→ **Set of tasks**:
A. Using the Mudeford travel entry, state in one to three sentences why people at this beach were encouraged to drink the sea water.
B. Reproduce the Mudeford travel entry word for word, starting at "The sun continues" and ending at "even to completion.".
C. Go on with the Mudeford travel entry from its last sentence.

→ **Reading passage**:
——
We didn't get far today. If we drove twenty kilometres before lunch that would be all. Different things stopped us each time we attempted to move on. Simple little things like a field of Hallowe'en pumpkins, ripening beautifully for celebrations on All Saints Eve.
The sun continues to warm our blood daily and our morning coffee stop along little Avon Beach at Mudeford, was filled with folk relaxing, everyone talking to each other about the weather. All grey haired.
Someone mentioned to us recently that the 'Grey Pound' was transforming this part of the world. And it is. Retirees from London, or the north, seem to be heading to the West Country in droves. This part of England looks to be booming, in ways the rest of the country is not.
It could be the promise of the sun, which always hangs warm in the air. Whole new subdivisions are being built in many of the major towns along the coast--and it is not all Prince Charles and his consortium, but developers with very similar thinking. They are clearly targeting the over 50s market. Their banners are flying, and many advertise that they are sold out already, prior even to completion.
Our coffee shop today is filled with such Grey Pounders. There is even parking for their motorised wheelchairs and push trolleys, and some carry their own portable oxygen canisters, and many their walking sticks. All are on the move: mobility issues not hindering them.
This particular beach has long been a popular one. The New Forest practically reaches down to the sea along parts of this coast, and back in the Georgian era, George IV, when he was not hunting deer in his royal forest, would "take the waters" right here. Folk were encouraged to drink the sea water, here, too, for medicinal purposes. Little bathing cubicles were wheeled out onto the sand and members of the public could hire them as dressing rooms from the Conductor of the Baths. Today folk often own their own fixed bathing sheds, some of which can cost as much as a small house depending on where it is sited.
——
(Stored data entries)
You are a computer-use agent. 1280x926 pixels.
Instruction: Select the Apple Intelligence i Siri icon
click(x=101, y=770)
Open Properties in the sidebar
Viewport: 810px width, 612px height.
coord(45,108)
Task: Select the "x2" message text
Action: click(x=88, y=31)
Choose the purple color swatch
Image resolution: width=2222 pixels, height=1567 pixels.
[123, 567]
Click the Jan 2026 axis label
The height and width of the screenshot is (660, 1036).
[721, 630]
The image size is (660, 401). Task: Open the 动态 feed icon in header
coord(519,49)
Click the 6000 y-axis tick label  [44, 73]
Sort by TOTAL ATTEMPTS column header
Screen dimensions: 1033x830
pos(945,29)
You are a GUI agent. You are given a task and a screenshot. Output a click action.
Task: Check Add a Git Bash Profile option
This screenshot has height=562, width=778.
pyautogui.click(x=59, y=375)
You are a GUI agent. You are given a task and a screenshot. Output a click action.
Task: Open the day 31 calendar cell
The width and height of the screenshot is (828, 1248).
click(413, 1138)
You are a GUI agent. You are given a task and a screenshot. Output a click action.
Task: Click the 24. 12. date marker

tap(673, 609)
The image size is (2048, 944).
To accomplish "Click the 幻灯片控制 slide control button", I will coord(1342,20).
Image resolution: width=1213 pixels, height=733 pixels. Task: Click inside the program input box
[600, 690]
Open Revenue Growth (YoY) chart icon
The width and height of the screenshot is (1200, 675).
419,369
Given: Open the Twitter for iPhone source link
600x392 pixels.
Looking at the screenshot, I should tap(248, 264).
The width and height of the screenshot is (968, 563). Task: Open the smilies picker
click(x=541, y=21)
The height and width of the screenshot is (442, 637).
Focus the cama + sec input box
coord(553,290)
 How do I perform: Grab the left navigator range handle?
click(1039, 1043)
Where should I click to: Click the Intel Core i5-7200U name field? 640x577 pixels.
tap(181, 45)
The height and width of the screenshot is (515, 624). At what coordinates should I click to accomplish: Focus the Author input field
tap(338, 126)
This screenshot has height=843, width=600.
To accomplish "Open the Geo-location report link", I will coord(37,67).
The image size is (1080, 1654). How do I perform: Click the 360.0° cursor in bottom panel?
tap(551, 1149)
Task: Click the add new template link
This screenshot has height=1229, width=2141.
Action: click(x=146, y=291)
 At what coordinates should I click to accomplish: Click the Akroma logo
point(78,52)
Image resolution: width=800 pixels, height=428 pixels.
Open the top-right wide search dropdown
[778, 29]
——
→ **Replies**:
A. People were encouraged to drink the sea water here for medicinal purposes. This was back in the Georgian era, when George IV would also "take the waters" at this beach.

B.
The sun continues to warm our blood daily and our morning coffee stop along little Avon Beach at Mudeford, was filled with folk relaxing, everyone talking to each other about the weather. All grey haired.
Someone mentioned to us recently that the 'Grey Pound' was transforming this part of the world. And it is. Retirees from London, or the north, seem to be heading to the West Country in droves. This part of England looks to be booming, in ways the rest of the country is not.
It could be the promise of the sun, which always hangs warm in the air. Whole new subdivisions are being built in many of the major towns along the coast--and it is not all Prince Charles and his consortium, but developers with very similar thinking. They are clearly targeting the over 50s market. Their banners are flying, and many advertise that they are sold out already, prior even to completion.

C.
Mudeford is colourful. Further along the bay at the quay, fishermen with rods are catching bucket loads of good fat fish from their perches on the docks. Behind them one of the small fleet of local commercial fishermen still operating is unloading his catch: and being filmed by the BBC as he does so.
The docks are piled with an assortment of fishing traps for lobster and crab, whelk and prawn. The larger ones are cuttlefish traps and have been out on the bottom of the bay for much of the season, harvested often during that time. But, the traps are left there while the young cuttlefish hatch, one of the fishermen told us. The little ones are then released to mature and be trapped again next season, when they are likely to be sold off to Europe. This time of the year the fishermen start bringing up the traps and storing them on the docks before the seas turn winter wild. But that won't be today. The weather is sublime.